Beginning next year, people expect the government’s designation of speculative regions to lose its effect.

What is the difference between speculative regions and overheated speculative regions? And what is a “housing transaction declaration region?”
If you are mystified by these terms that are often in the news and opinion pages of newspapers, you’re not alone. Just like many young readers, adults too have a lot of trouble understanding these terms because they are new concepts that have been created by the government. But by knowing a few basic things it is possible to understand the debate going on about the government’s real estate policy.
A speculative region is better understood by knowing its two categories. One category is housing, which refers to specific residential properties, such as apartment complexes. The other category refers to the land and its location, for example, housing lots in certain neighborhoods of southern Seoul.
The important thing to know about speculative regions is that once the housing unit or land is designated by the government as “speculative,” the owner has to pay a tax when selling or transferring the property to another person. Of course, everyone who sells property has to pay tax, but people who own property in speculative regions have to pay taxes based on the actual sale price rather than the declared value of the property. In all other regions, taxes are based on the declared value of housing or land.
There are some other “conditions” that sometimes change according to the government’s real estate policy. The government’s real estate policy has changed often in recent years, with regulations put in place, then quickly changed as part of wider efforts to curb speculation that the government blames for the rapidly rising price of real estate in certain areas.
An example of this constantly changing policy is housing: Until the end of this year only people who own two or more properties have to pay taxes based on actual transaction prices. Beginning next year, however, everyone who owns real estate (housing or land) will have to pay taxes based on actual transaction prices.
Therefore, beginning next year, people expect that the government’s designation of speculative regions will lose its effect, because speculative regions were created initially to make rich people pay more taxes. This was based on the assumption that rich people would own more than one property. However that view has now changed so that everyone who owns property in speculative regions is assumed to be rich and should pay taxes accordingly.

How are speculative regions designated?
By this time, you are probably wondering who decides which districts are speculative regions? Is your neighborhood a speculative region?
Although sometimes it may seem like it to cynics, the president didn’t just wake up one day and jab at a map to designate a speculative region. Instead, regions where the monthly increase rate for housing prices is 30 percent higher than the national consumer price increase rate were first listed for consideration for designation as speculative regions.
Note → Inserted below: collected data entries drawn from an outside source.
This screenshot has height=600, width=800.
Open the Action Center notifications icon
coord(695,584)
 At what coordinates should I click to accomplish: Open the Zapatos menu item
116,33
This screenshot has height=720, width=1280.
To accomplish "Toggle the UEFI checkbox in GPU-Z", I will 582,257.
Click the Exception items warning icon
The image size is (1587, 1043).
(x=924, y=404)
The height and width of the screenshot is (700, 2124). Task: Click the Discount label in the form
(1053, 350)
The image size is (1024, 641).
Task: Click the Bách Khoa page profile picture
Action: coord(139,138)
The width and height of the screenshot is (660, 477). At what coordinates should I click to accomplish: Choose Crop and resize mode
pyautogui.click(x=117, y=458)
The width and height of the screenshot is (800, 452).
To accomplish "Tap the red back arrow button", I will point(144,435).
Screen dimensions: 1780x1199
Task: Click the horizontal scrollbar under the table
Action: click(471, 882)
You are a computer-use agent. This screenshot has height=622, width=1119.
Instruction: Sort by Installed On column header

After being reviewed on other criteria, the Finance Minister passed the list of candidate regions to a special real estate price stabilization review committee, which then decided on what districts it would designate as speculative.
Among the regions designated as speculative, those in which housing price rates increased more than 1.5 percent monthly or more than 3 percent over a three-month period were designated “housing transaction declaration regions.” In those regions, if the owner sells the housing unit, he or she must report the details of the contract, along with the actual price of the transaction, to the government. However, now that the government has started a new system where everyone has to file the actual price of any property sale, the significance of designating such regions has pretty much diminished and the government said it will present other plans.
Overheated speculative regions are areas where there is a high possibility of speculation. The regions designated as such are quite extensive ― stretching all over Seoul, most metropolitan cities and Gyeonggi province.
In these overheated speculative regions, one must be very careful about selling or buying rights to future housing. The government puts out a schedule for the sale of new housing and according to one’s status, which depends on a number of factors, one must follow the schedule and buy a ticket for that housing during the designated period.
In Korea, one does not buy a house after it is built, but instead, buys a ticket for a house that will be built. The ticket costs only a fraction of the actual price of the house, which is paid in installments until the structure is actually built. People who have owned no property for the past five years are given priority in buying new housing.

What are the actual transaction prices and taxes?
Above, we’ve read how taxes must be paid based on actual transaction prices. Honest readers are probably wondering, “Does that mean that there are fake transaction prices?”
Well, no, but some adults have a tendency to be not quite honest. In order to pay less tax, many people do not report the actual selling price of property when they file their reports, but the previous year’s price, for instance.
However, now that everyone has to file the actual transaction price within 30 days of the sale, local government officials check to see that people have reported the correct information. If they think someone has filed an amount that is too low, they will conduct market research. In extreme cases, the National Tax Service will get involved and violators of the law will be fined.
The government points out that saving some money in tax by writing false contracts doesn’t save one that much, because the person who buys the property is “falsely” buying the property at a lower price, so when the property is sold again, the owner will have to pay more in tax because the price of the property will appear to have increased so much.